2017-03-25 19:46:02
North Korea’s Rising Ambition Seen in Bid to Breach Global Banks

When hackers associated with North Korea tried to break into Polish banks late last year they left a trail of information about their apparent intentions to steal money from more than 100 organizations around the world, according to security researchers.

A list of internet protocol addresses, which was supplied by the security researchers and analyzed by The New York Times, showed that the hacking targets included institutions like the World Bank, the European Central Bank and big American companies including Bank of America.

While some of the Polish banks took the hackers’ bait, the scheme was detected fairly quickly, and there is no evidence that any money was stolen from the intended targets. Yet security researchers said the hit list, found embedded in the code of the attack on more than 20 Polish banks, underlines how sophisticated the capabilities of North Korean hackers have become as their goals have turned financial, in addition to efforts to spread propaganda, heist data and disrupt government and news websites in countries considered enemies.

The list of targets, which has not been previously reported, is part of a growing body of evidence showing how North Korea, a country that is cut off from much of the global economy, is increasingly trying to use its cyberattack abilities to bring in cash — and making progressively bolder attempts to do so.

North Korea’s hacking network is immense, encompassing a group of 1,700 hackers aided by more than 5,000 trainers, supervisors and others in supporting roles, South Korean officials estimate. Because of the country’s poor infrastructure, the hackers typically work abroad, in places like China, Southeast Asia and Europe.
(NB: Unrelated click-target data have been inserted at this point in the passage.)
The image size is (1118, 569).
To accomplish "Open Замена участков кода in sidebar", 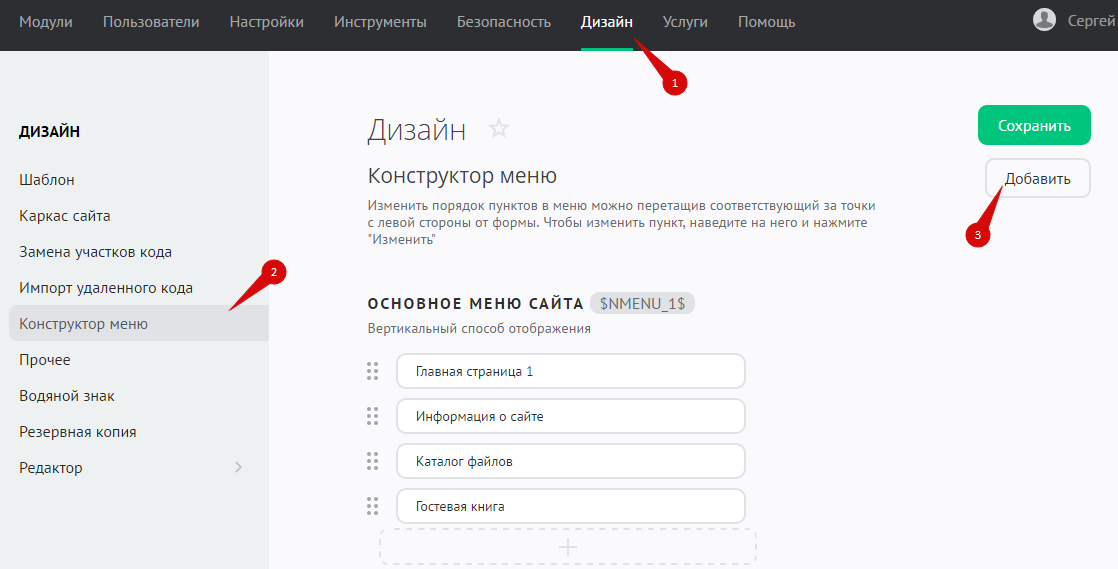I will click(96, 252).
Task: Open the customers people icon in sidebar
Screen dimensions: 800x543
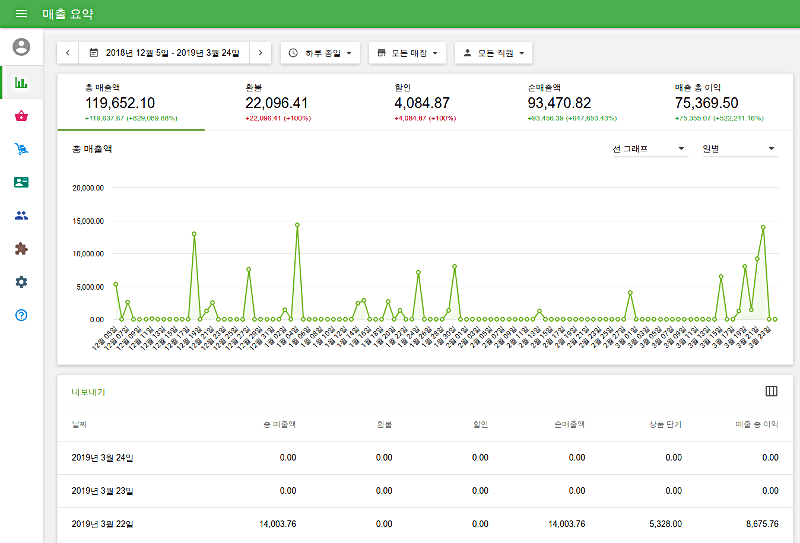Action: tap(21, 216)
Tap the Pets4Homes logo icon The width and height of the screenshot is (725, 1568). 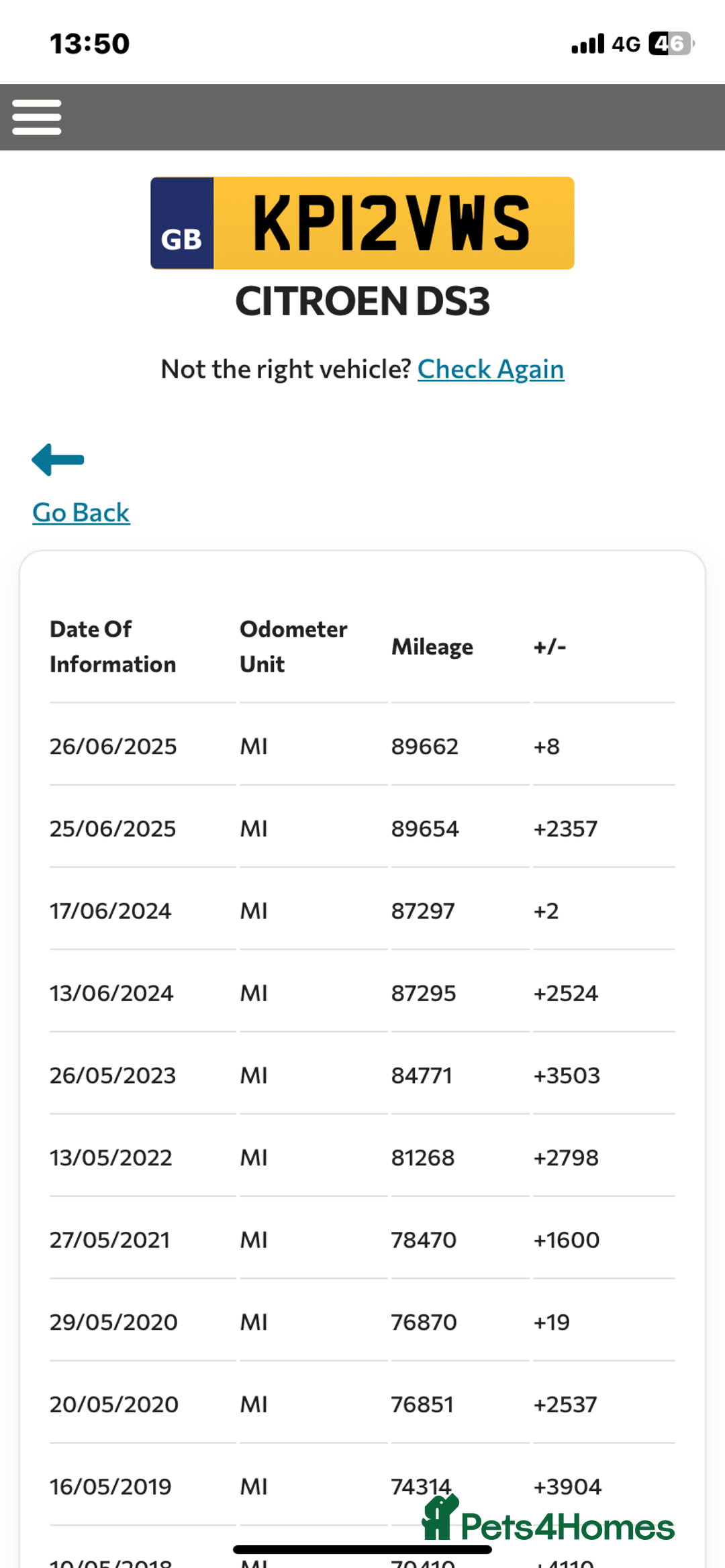(440, 1519)
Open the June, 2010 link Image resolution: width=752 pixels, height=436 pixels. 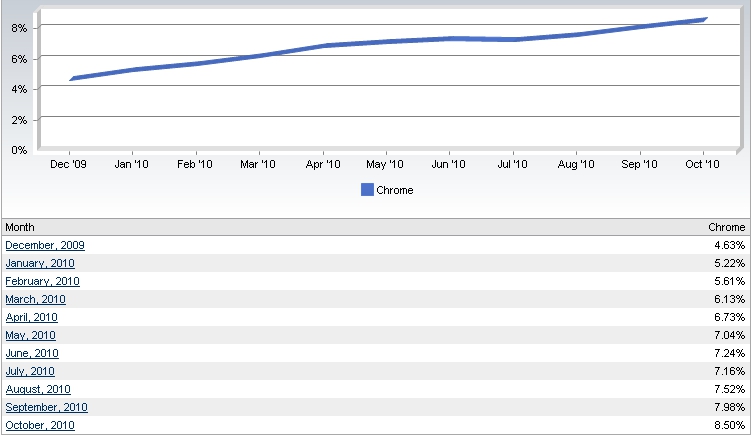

Like other North Koreans allowed to work abroad, the hackers are constantly monitored by minders for possible breaches in allegiance to the government.

The security firm Symantec said it believed that the hackers behind the Poland attack were also behind two other major breaches: the theft of $81 million from the central bank of Bangladesh and a 2014 attack on Sony Pictures, which rocked the film industry.

“We found multiple links, which gave us reasonable confidence that it’s the same group behind Bangladesh as the Polish attacks,” said Eric Chien, a researcher at Symantec, which studied both attacks.

The firm has not traced the attacks to a specific country’s government, but American officials have blamed North Korea for the Sony attack, partly based on intelligence that came from American breaches of North Korea’s computer systems.

The list of targets uncovered in the Polish attack — including big American financial institutions like State Street Bank and Trust and the Bank of New York Mellon — is illuminating for its ambition, Mr. Chien added. “It’s one thing to go after Bangladesh,” he said, “but it’s a whole other thing to take on the U.S.”